■ **PROBLEM TO SOLVE**
Pictures are to be left out, and only the lines from the one containing "This screenshot has height=465, width=633." through the last line of the data are to be returned exactly.

** EXERCISE MATERIAL follows **

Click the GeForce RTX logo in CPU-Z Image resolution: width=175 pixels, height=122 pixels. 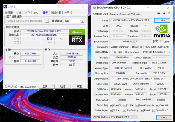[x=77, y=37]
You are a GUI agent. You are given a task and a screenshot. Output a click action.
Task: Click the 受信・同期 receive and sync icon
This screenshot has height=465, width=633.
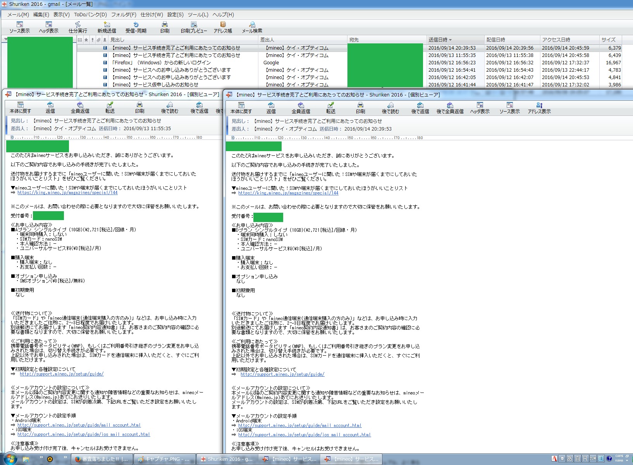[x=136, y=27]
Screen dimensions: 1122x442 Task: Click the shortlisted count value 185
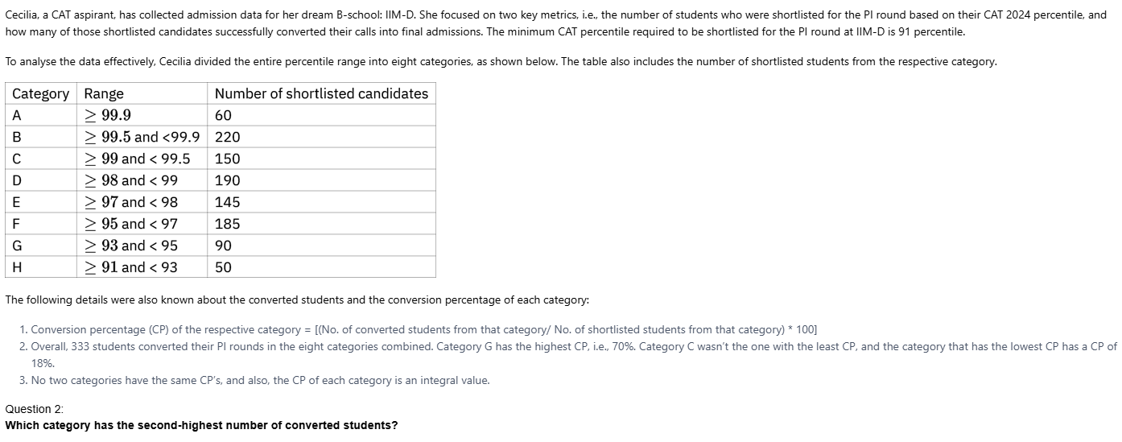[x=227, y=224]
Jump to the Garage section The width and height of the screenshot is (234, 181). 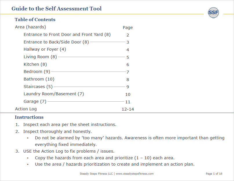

** End of EXERCISE MATERIAL **

■ **EXERCISE RESPONSE**
This screenshot has height=465, width=633.
[x=136, y=27]
Screen dimensions: 1122x442 Task: Click the shortlisted count value 185
[x=227, y=224]
Jump to the Garage section The width and height of the screenshot is (234, 181). 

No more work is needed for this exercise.